ABOUT
Mira Burack is an artist living in the mountains of New Mexico on the unceded land of Pueblo peoples. She received an MFA from Cranbrook Academy of Art and BA in Studio Art and Psychology from Pepperdine University. Burack was born in Boston, Massachusetts and grew up on the coast of Maine.
Her work has been exhibited nationally and internationally at the National Museum for Women in the Arts in Washington, D.C., CUE Art Foundation in New York City, Bridge Projects in Los Angeles, the School of the Art Institute of Chicago, New Mexico Museum of Art, Cranbrook Art Museum, Media Knox Gallery in Slovenia, Art Gallery of Windsor in Canada, Kunstverin Wolfsburg in Germany, among others. She received a Community + Public Arts Detroit grant for the Edible Hut, a community space with a living edible roof. She has been nominated for a Joan Mitchell Foundation Painters & Sculptors grant and the Anonymous Was a Woman Award. In 2021, she received SITE Santa Fe's SPREAD 7.0 micro-grant and Hazon's Shmita Prize for her Sleeping Huts project.

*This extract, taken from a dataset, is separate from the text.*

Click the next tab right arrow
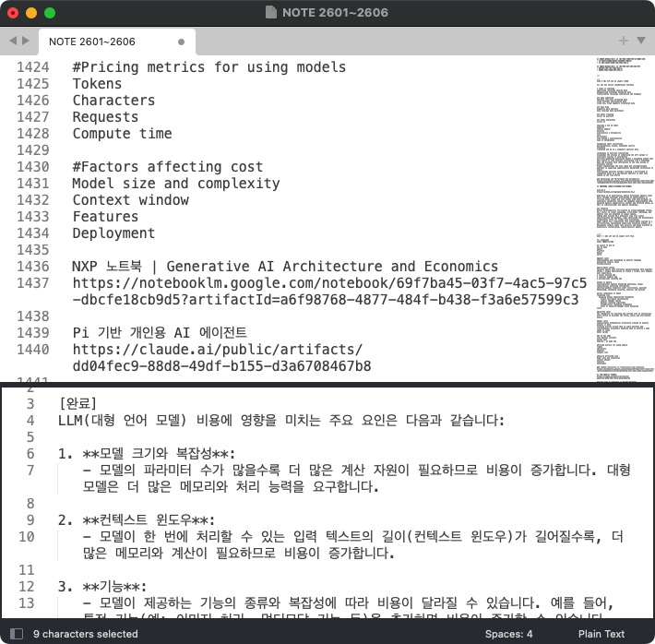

Burack spends her time learning from the high desert land, making, and enjoying her family.

Plants, textiles, animals, family. The bed, the landscape, the table, the home.
I explore relationships that exist between humans, their possessions, and their environments. I am engaged by the materials and living beings in my daily life, and the interior and exterior spaces around me where meaningful experiences take place. How do the elements of daily life teach intimacy, engage the senses, provide comfort, heal, invite rest, and elicit pleasure?
Many of my projects explore the site of the bed and the legacy of sleep. The liminal resting body acts as a portal into an intermediary, horizontal state; this is a fluid place, characterized by the innate sensual movement of cloth. The bed is a rich, contemplative site to consider materials, relationships, and the experience of rest in a swiftly-paced 21st century.
Through photography, textiles, installation, and communal experiences, I share the physical, psychological, and poetic qualities of matter and space. Projects often incorporate hundreds of collaged photographs, painted surfaces, soft and found objects, and communal gatherings that conjure a felt, lived experience. My work straddles 2D and 3D, a space between woven textiles, the illusionary qualities of painting, a soft sculptural sensibility, and the values of land art.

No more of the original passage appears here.